Static code analysis with NDepend

[Disclaimer: Patrick Smacchia from the NDepend team approached me and offered me a licence for NDepend if I would blog about my experiences with the tool. However, all opinions are my own.]

Static code analysis is a powerful tool to understand and improve your codebase, using a variety of techniques to help find issues or vulnerabilities before you execute your code. NDepend is a popular tool for doing this on .NET code, with deep Visual Studio integration. I was interested to see what I could learn about a fairly substantial commercial codebase that has been developed over a few years.
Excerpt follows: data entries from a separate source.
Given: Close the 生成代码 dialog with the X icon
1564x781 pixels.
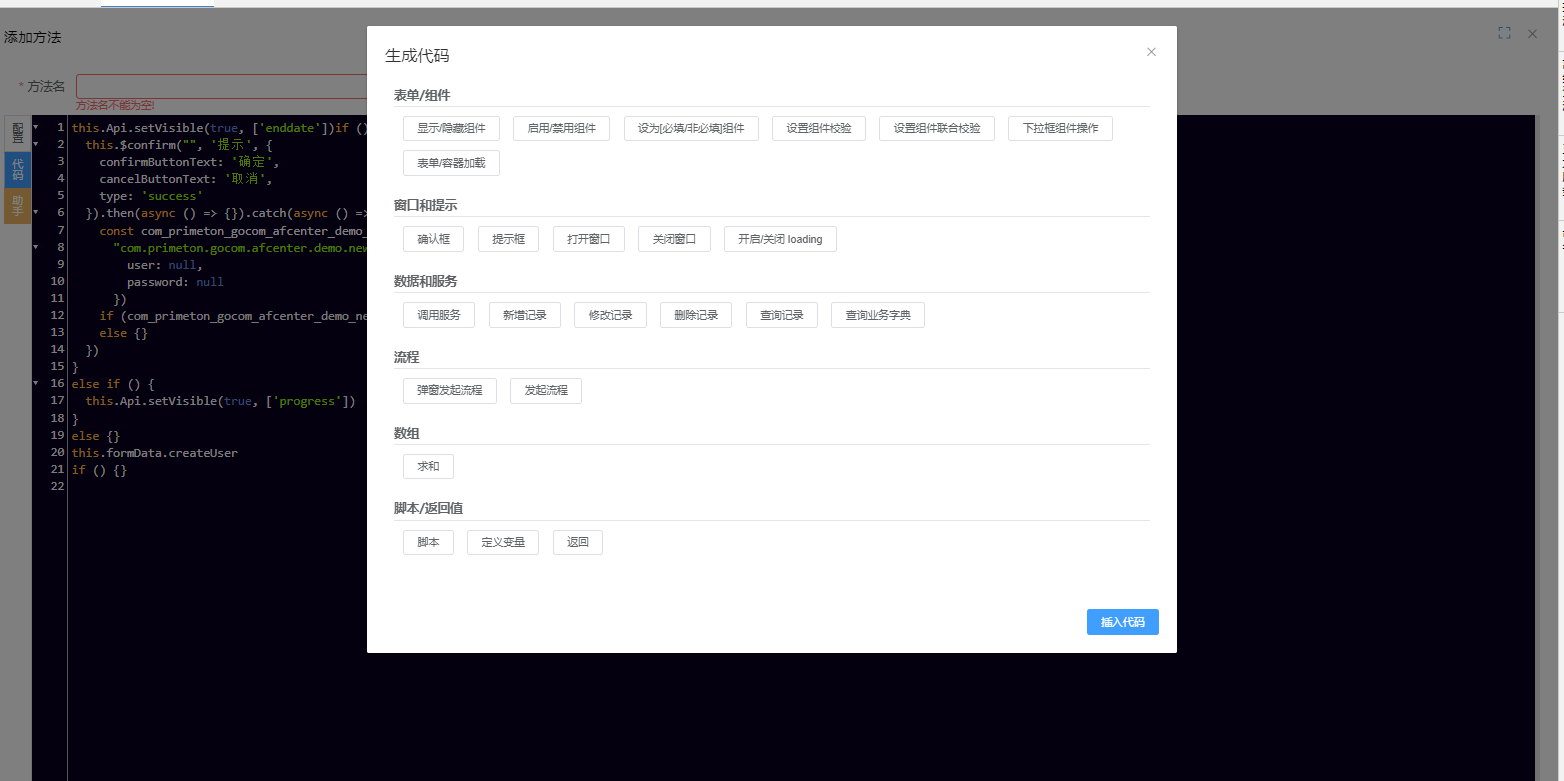Looking at the screenshot, I should [x=1151, y=52].
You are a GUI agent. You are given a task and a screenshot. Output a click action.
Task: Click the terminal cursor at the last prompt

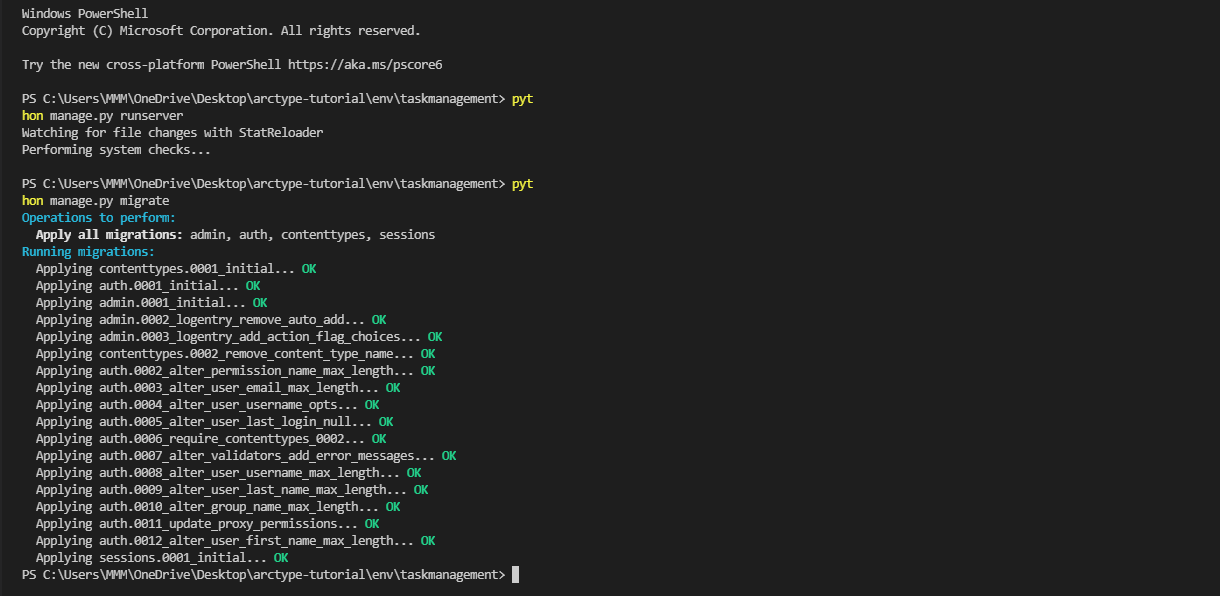click(x=515, y=574)
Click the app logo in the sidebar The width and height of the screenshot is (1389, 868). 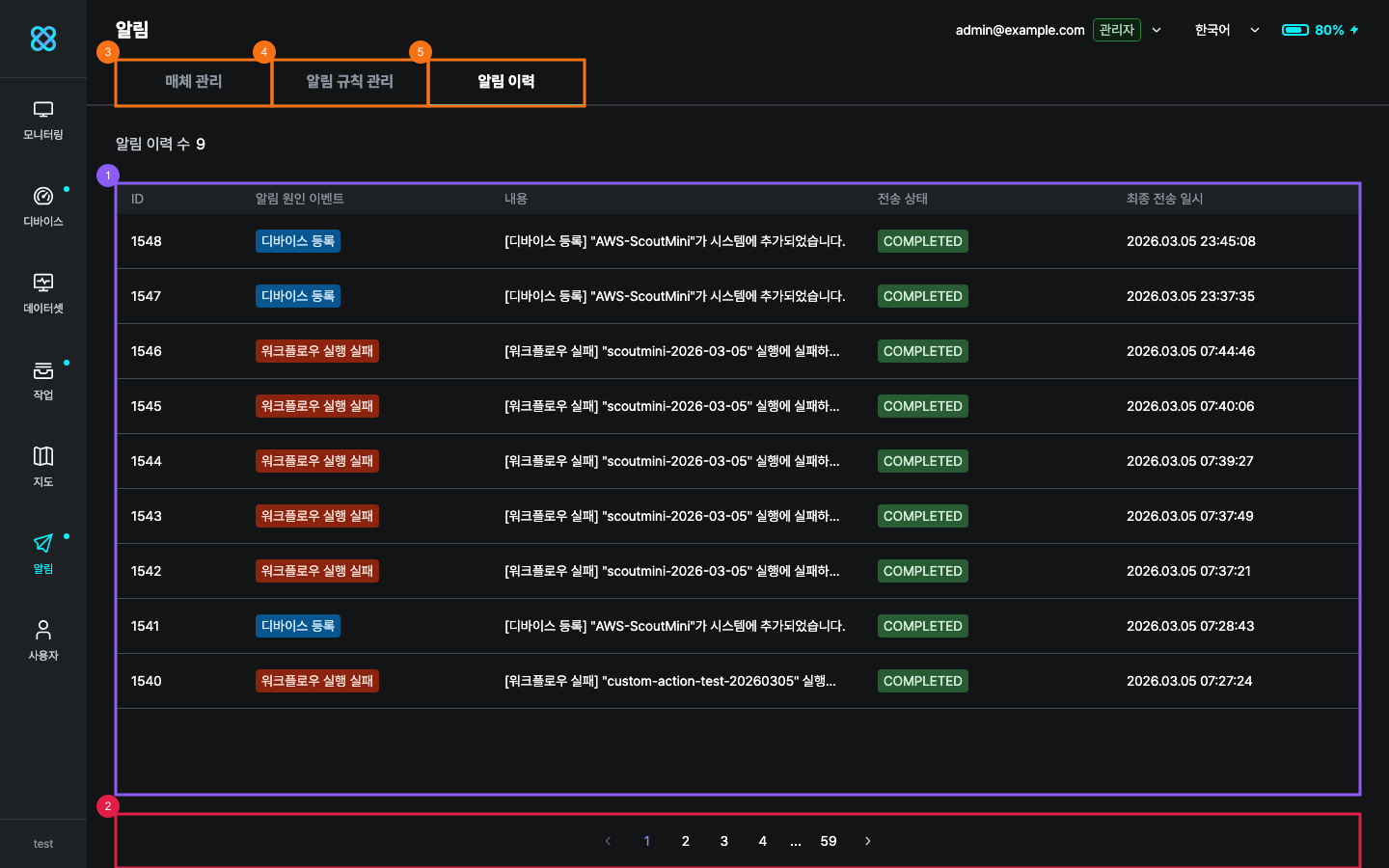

To start, I downloaded the plugin from https://www.ndepend.com/ (downloading from the Visual Studio Marketplace just points you to the website). For reference, I was using version 2018.1.1. There are a couple of installation gotchas: the download is just a zip file with no README, and when you install the VS extension, it introduces a dependency on the files you unzipped, so make sure you extract to somewhere permanent rather than a temp directory! The developer also suggests that you don’t use the Program Files folder. I’d recommend reviewing https://www.ndepend.com/docs/getting-started-with-ndepend before you get going as it gives a few useful pointers, and would probably benefit from being more visible during the download/installation process.
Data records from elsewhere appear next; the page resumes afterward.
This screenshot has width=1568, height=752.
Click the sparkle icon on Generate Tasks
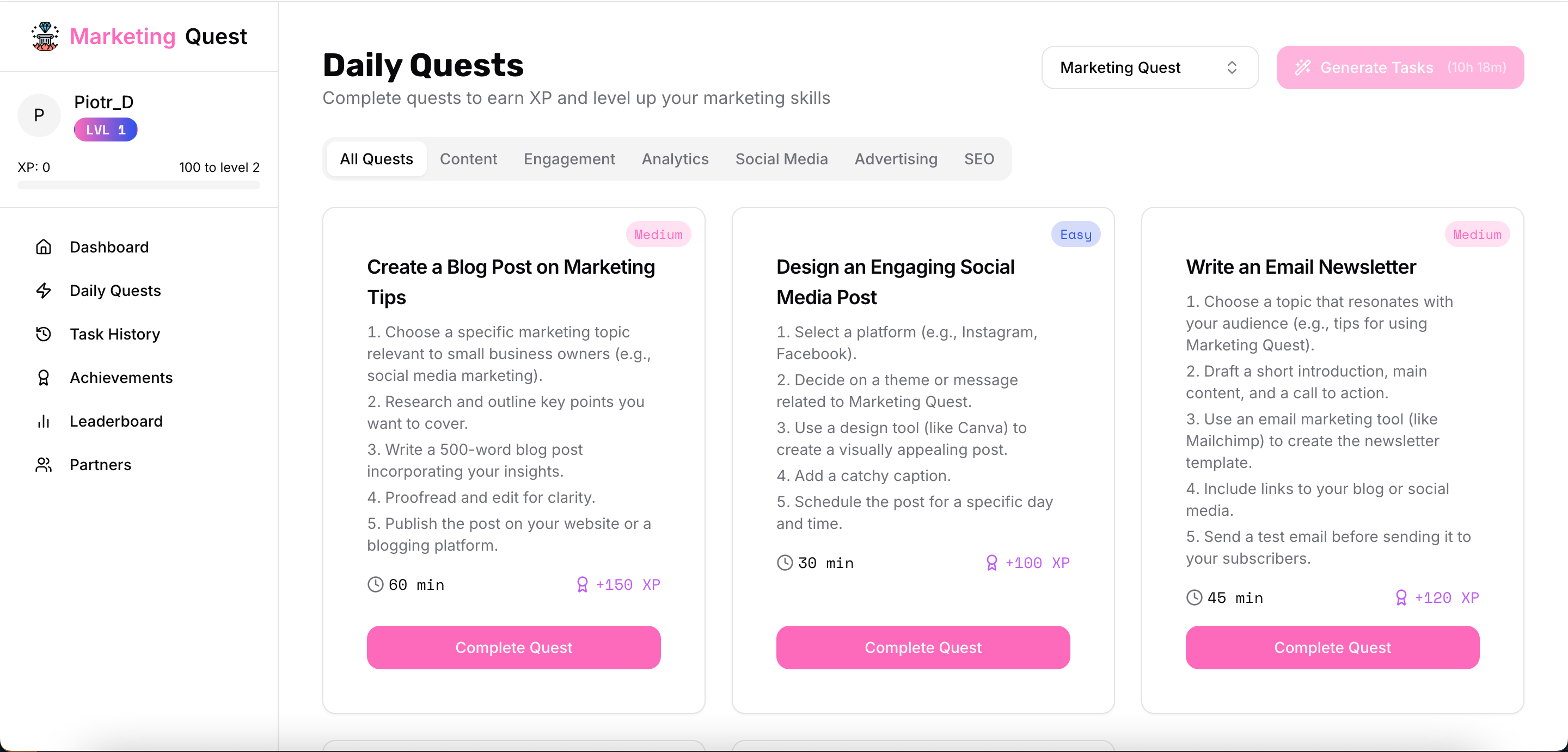click(1304, 67)
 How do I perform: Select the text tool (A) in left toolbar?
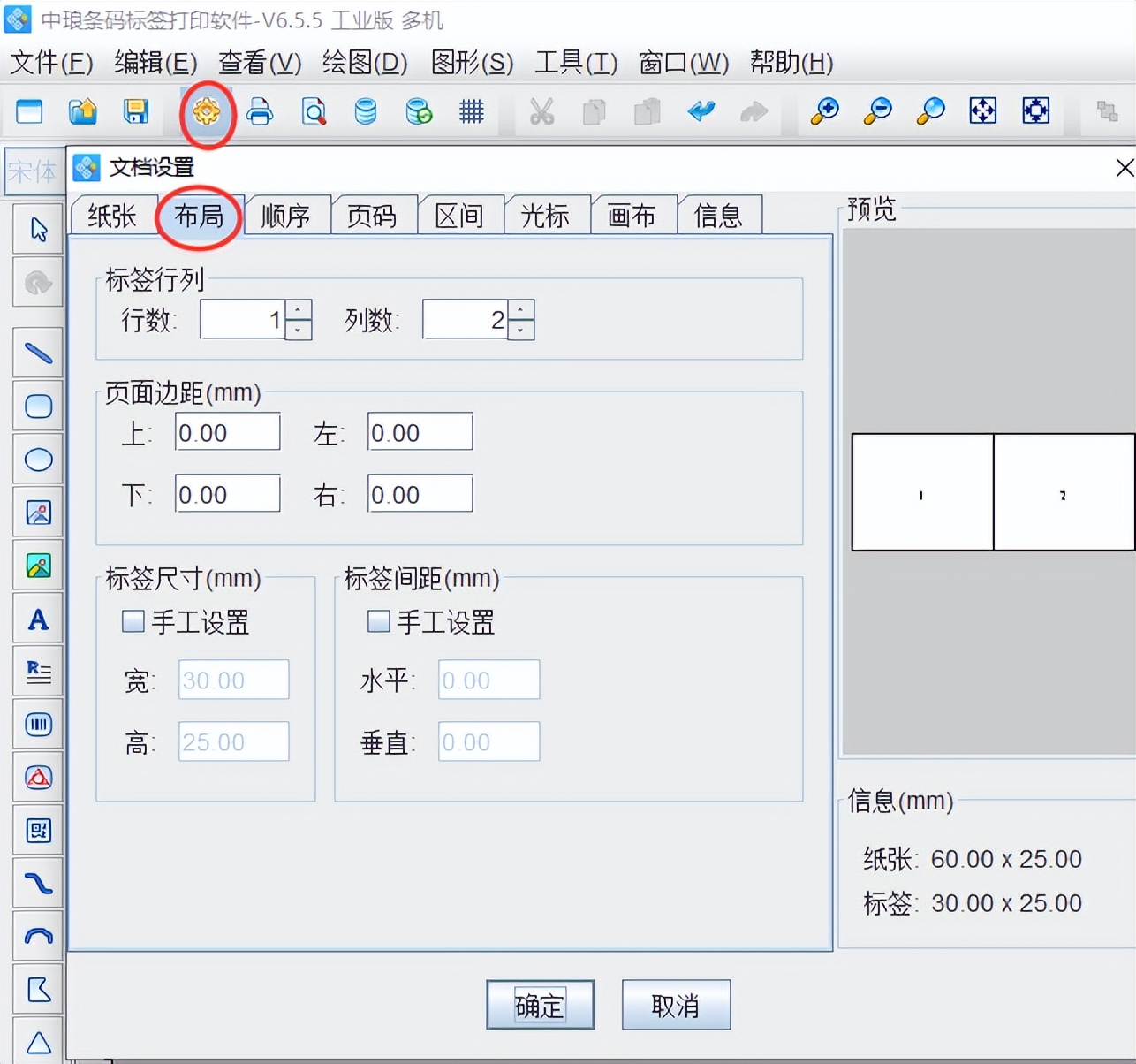38,619
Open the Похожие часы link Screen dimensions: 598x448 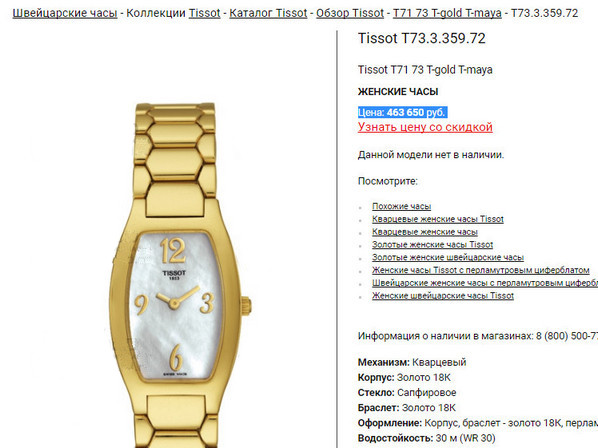(x=402, y=206)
To start, I created a new NDepend project and ran a full analysis of the codebase, which took roughly 45 seconds for around 32,000 lines. After that I was presented with a dashboard in Visual Studio and an HTML report to explore.

As you can see, there’s immediately plenty of data to check out! I was happy to see that our tech debt rating was looking pretty healthy at a B grade, with not too much estimated time to reach an A. I briefly scanned the HTML report, including the diagrams at the top:

  • a dependency graph shows the links between various assemblies, although ours was too hectic to be useful;
  • similarly, a dependency matrix presented the same information in a different way, although didn’t include information about all the assemblies; both diagrams invited me to use the full interactive version instead
  • a treemap metric view quickly highlighted areas with high cyclomatic compexity, which was a great way to start identifying problem areas
  • an abstractness vs instability chart, which showed which parts of the codebase might be harder to maintain. This one was interactive which was nice to see.
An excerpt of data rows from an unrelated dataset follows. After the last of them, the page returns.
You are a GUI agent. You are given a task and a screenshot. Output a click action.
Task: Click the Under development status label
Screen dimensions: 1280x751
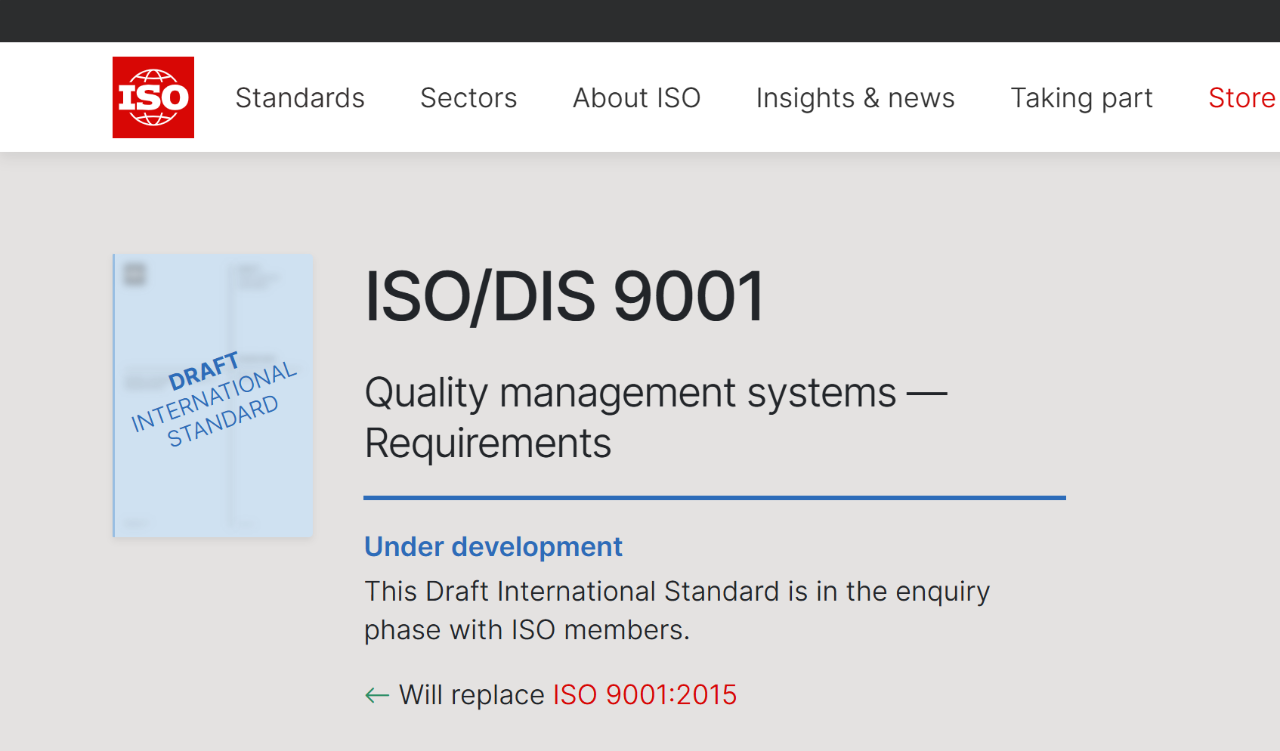[x=493, y=547]
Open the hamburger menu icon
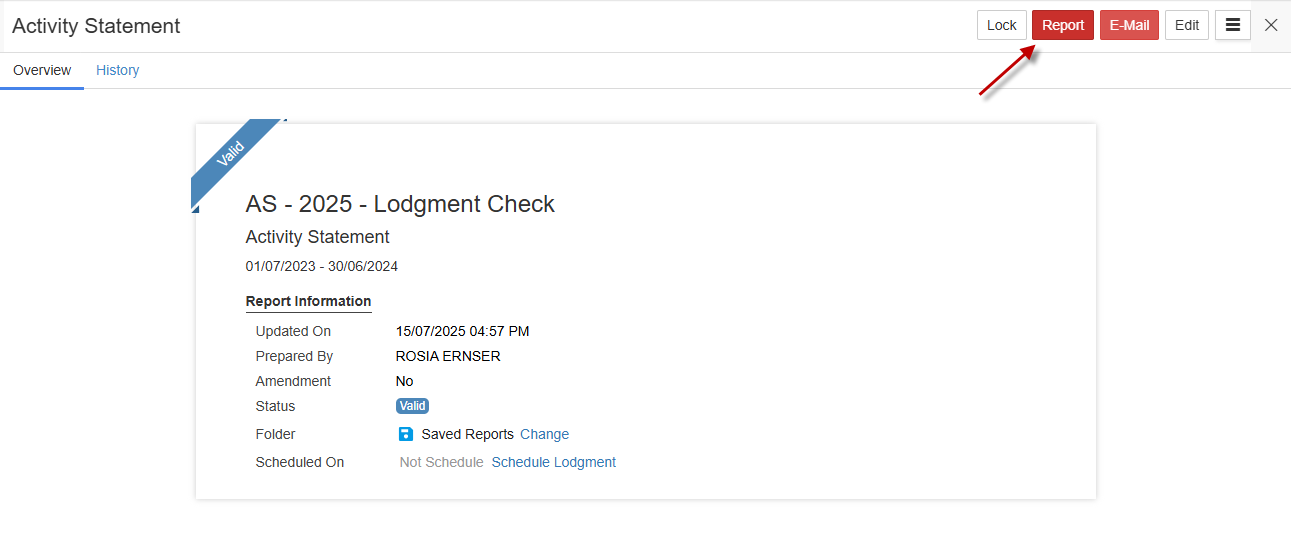Image resolution: width=1291 pixels, height=537 pixels. point(1232,25)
I assume these are presented first to try to highlight some of the visualisations you are able to produce, but it didn’t really guide you to where to find the interactive versions or any more that might be available without digging through some documentation. It was also a bit of a shame that by default they opened a “scaled” version, which then opened in a dialog that went outside the visible screen, making it harder to navigate and close than just opening the full versions, which Chrome scaled automatically for me.

However, the HTML report is only supposed to be a summary, and most of the power is in the Visual Studio extension, so I headed back there to take a look at some of the errors I’d noticed in the report. Two “quality gates” had failed, so I was keen to see what they might be. Clicking on the failed number took me straight to the Queries and Rules Explorer to show me where the failures were (“Critical Rules Violated” and “Debt Rating per Namespace” were the offenders). The way that NDepend works is by applying series a rules against your codebase. It ships with lots of presets, but you have the ability to customise and extend the rules based on your own opinions. They’re written in a LINQ-like query format, which should feel quite natural to C# programmers.

I really appreciated the explanations provided with each rule that had been broken; hovering on a rule brought up a summary with a description of what the rule meant, why it was important/would improve your code if you fixed it, and instructions on how to fix it. Double clicking a rule showed a list of files where it was violated, and other relevant info. Hovering on a file reveals a nice summary of stats about that file; for example, this was one of our worst offenders for complexity:

Calculations such as the breaking point help to drive decisions about how critical it is to fix the issues that NDepend is highlighting, and the links to the documentation are useful to clarify any points you might want more information on.

I thought I would try to pick some low-hanging fruit off and fix one of the critical rules that was broken. NDepend will not automatically fix code for you, but it will take you to where you need to make changes. Unfortunately, when I fixed an issue, it didn’t disappear from the list immediately; you must first rebuild the code and then run the analysis again. A nice touch would be to have the list update in real-time to show progress towards fixing problems. However, NDepend does keep snapshots of each time you run the analysis, so you can compare against the baseline (when you first ran the analysis) to see how your codebase is changing over time.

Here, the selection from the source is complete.